_Objective 1_: In the TomTom map walkthrough, which feature do the green circles represent?

_Passage provided_:
First Impression of the Candidate Neighborhoods

Now, let’s instantiate the visual component, the TomTom map itself, so I can begin displaying neighborhoods.

In [24]:
#Define a function to initialize any map using TomTom map.
def init_map(api_key=api_key, latitude=0, longitude=0, zoom=14, layer = "basic", style = "main"):
    """
    The initialise_map function initializes a clean TomTom map
    """
    
    maps_url = "http://{s}.api.tomtom.com/map/1/tile/"+layer+"/"+style+"/{z}/{x}/{y}.png?tileSize=512&key="
    TomTom_map = folium.Map(
        location = [latitude, longitude],  # on what coordinates [lat, lon] to initialise our map
        zoom_start = zoom,  # with what zoom level to initialize the map, from 0 to 22
        tiles = str(maps_url + api_key),
        attr = 'TomTom')
    
    return TomTom_map

4.2. Visualize one feature on the map

Back to top

Let's start from visualizing the number of one-person households on the map to get an impression of the 10 candidate neighborhoods.

In [25]:
#Visualize one feature (number of one-person households) to get an impression of the 10 candidate neighborhoods.
TomTom_map = init_map(latitude=lat_amsterdam, longitude=lon_amsterdam, zoom=13, layer = "basic")

# add markers to map
for lat, lon, neighborhood, oph in zip(df['Lat'], df['Lon'], df['Neighborhood'], df['One-person Households']):
    label = '{}'.format(neighborhood)
    label = folium.Popup(label, parse_html=True)
    folium.Circle(
        [lat, lon],
        radius=oph/25,
        popup=label, 
        color='#FF7F0F', # Orange
        fill=True,
        fill_color='#FF7F0F',
        fill_opacity=0.3).add_to(TomTom_map)
TomTom_map.save('01_demographic.html')
TomTom_map
Out[25]:

4.3. Visualize more features on the map

Back to top

The above map gives us an impression of how many one-person households actually exist in each neighborhood.

Now, let's add two more features to the map, so there are three features in total:

  1. Orange circles represent the number of one-person households.
  2. Blue circles represent the number of households in total.
  3. Green circles represent the population density.

Important notes about these circles:

  • The center of the orange, green, and blue circles is the center of the neighborhood. Click the center of the circles to see the name of the neighborhood.
  • The radius of each circle represents the number of each feature.

In order to show a more zoomed in map view, I re-adjust the center of the map.

Re-adjust the center of the map using an address

Based on the previous map visualization, I can see a better center for further analysis is the address: Prinsengracht 745A Amsterdam.

In [26]:
url = "https://api.tomtom.com/search/2/geocode/Prinsengracht 745A Amsterdam.json?countrySet=NL&key=" + api_key
result = requests.get(url).json()

_Objective 2_: Retype the records verbatim, from their first line through the line containing "point(583,30)", including both of those lines.

_Material shown_:
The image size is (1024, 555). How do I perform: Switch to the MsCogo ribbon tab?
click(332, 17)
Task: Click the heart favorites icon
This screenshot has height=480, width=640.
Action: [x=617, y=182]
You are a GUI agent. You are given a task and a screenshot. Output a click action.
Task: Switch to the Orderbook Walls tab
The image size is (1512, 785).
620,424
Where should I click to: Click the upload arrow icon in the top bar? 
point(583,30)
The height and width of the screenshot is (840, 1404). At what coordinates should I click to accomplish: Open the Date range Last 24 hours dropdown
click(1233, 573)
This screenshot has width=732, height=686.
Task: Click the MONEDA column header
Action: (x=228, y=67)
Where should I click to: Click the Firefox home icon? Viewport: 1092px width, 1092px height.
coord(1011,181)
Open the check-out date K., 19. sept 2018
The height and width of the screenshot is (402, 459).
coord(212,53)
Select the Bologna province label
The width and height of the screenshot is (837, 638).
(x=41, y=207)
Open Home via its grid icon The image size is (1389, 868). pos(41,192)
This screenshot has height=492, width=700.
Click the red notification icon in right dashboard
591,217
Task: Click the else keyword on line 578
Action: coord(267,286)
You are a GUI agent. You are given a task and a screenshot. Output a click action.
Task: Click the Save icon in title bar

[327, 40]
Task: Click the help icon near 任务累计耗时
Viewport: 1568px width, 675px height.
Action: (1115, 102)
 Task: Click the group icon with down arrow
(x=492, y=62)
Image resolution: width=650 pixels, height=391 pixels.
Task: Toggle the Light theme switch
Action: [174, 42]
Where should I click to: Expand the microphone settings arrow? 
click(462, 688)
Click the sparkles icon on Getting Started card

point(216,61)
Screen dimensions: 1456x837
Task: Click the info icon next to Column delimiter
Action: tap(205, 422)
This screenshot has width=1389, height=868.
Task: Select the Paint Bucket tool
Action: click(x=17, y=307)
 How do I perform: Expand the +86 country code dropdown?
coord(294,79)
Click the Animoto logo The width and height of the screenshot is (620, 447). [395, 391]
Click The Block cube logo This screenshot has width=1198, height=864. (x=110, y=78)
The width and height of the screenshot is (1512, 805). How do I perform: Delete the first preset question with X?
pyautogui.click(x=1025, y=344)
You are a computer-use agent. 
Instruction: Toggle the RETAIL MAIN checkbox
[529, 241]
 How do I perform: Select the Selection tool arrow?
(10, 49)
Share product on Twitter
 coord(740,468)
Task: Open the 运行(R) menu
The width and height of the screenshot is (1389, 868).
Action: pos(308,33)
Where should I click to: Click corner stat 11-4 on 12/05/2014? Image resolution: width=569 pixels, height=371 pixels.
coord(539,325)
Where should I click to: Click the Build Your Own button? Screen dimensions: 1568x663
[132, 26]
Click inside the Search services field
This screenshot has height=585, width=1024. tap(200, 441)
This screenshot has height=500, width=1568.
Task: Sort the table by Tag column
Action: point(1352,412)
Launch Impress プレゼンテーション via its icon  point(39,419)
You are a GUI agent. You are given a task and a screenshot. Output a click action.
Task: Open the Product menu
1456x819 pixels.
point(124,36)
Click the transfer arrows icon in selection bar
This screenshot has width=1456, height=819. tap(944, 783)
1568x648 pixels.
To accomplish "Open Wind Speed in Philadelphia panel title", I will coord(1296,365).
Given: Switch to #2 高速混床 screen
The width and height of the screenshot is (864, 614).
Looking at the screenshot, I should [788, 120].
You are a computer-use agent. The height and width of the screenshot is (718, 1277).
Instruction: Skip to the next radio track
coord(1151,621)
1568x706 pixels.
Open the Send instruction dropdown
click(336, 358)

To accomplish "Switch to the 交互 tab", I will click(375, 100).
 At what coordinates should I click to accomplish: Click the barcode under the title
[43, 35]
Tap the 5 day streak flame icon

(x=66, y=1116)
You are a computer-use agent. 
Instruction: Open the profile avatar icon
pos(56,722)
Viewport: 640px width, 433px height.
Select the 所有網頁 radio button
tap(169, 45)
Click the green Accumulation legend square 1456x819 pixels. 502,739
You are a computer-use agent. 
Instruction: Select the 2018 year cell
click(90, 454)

_Expected output 1_: The green circles represent the population density.

_Expected output 2_:
The image size is (1024, 555). How do I perform: Switch to the MsCogo ribbon tab?
click(332, 17)
Task: Click the heart favorites icon
This screenshot has height=480, width=640.
Action: [x=617, y=182]
You are a GUI agent. You are given a task and a screenshot. Output a click action.
Task: Switch to the Orderbook Walls tab
The image size is (1512, 785).
620,424
Where should I click to: Click the upload arrow icon in the top bar? 
point(583,30)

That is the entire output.